Wie kann ein sechs Monate altes Baby eine solche Tortur überleben? Generell sinkt die Kreislaufaktivität beim Eintauchen in kaltes Wasser, sodass man mit der Luft in der Lunge es länger aushält als an Land. Kinder vertragen zudem grundsätzlich Unterkühlung erheblich besser als Erwachsene. Die rasche Abkühlung führt dazu, dass der Stoffwechsel umgehend gedrosselt wird. Erwachsene kämpfen nämlich automatisch gegen drohende Abkühlung, was viel Energie kostet. Der Kreislauf kollabiert und es kommt zu Herzflimmern. Bei einem Kind im "Kälteschlaf", so der Fachausdruck, werden alle Organe weiterhin minimal durchblutet. Vor allem das Gehirn sei geschützt, erklärt ein Hamburger Kinderarzt, der seinen Namen nicht veröffentlicht haben möchte. "Ganz anders im Sommer: Innerhalb weniger Minuten kommt es bei einem vor dem Ertrinken gerettetem Kind im Gehirn zu irreparablen Schäden."

Viel Glück gehabt

Sam und seine Eltern hatten in vielerlei Hinsicht Glück. Nach der kühnen Rettung aus dem kalten Wasser und er Wiederbelebung an Land war das Drama längst nicht beendet. Von größter Bedeutung war, dass das Baby schnell ins Krankenhaus geflogen wird, um versorgt zu werden. Immer noch drohte Unterkühlung. Der Rettungshubschrauber musste erst noch sicher landen bei dem heftigen Wind. "Der Helikopterpilot hatte nur einen Versuch zu landen", berichtete der Vater im "Guardian". Er schaffte es und flog den kleinen Patienten in eine Klinik im rund 25 Kilometer entfernten Taunton. Wenige Stunden später teilten die Mediziner den Eltern mit, dass ihr Bub außer Lebensgefahr ist. Wen wundert es, dass der Vater verkündet: "Ich fühle mich großartig. Es ist pure Euphorie."
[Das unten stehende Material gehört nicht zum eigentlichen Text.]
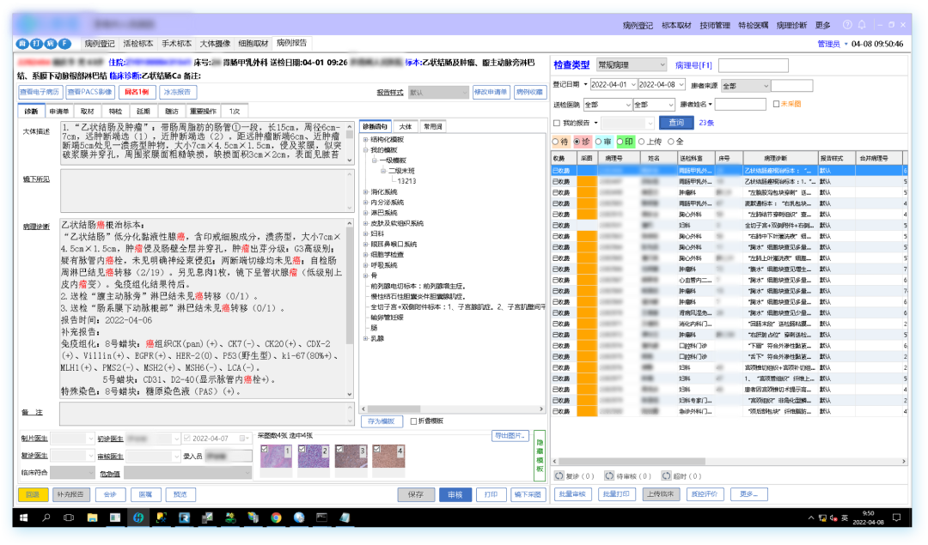This screenshot has width=928, height=545.
Task: Open Windows search from the taskbar
Action: tap(46, 518)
Der Junge wird keine bleibenden organischen Schäden behalten. Die Polizei der Hafenstadt bestätigte inzwischen, dass das Baby die Intensivstation verlassen konnte. Einziges Problem: "Der Junge hat etwas schmutziges Wasser in die Lungen bekommen." George Reeder, übrigens ein begeisterter Surfer, ist glücklich, dass Sam lebt und er dazu beigetragen hat, dass der Junge den ungewollten Sprung ins kalte Wasser glimpflich überstanden hat. Der 63-Jährige wird in Großbritannien als Held gefeiert - obwohl er sich nicht als solcher sieht. "Nein. Die meisten Menschen hätten das getan. Ich bin nur der Kerl, der hineinsprang", sagte er. Vermutlich war das auch der Grund, warum der Hafenmeister nach der Rettung des kleinen Sams rasch nach Hause fuhr, eine Dusche nahm und seinen Dienst fortsetzte.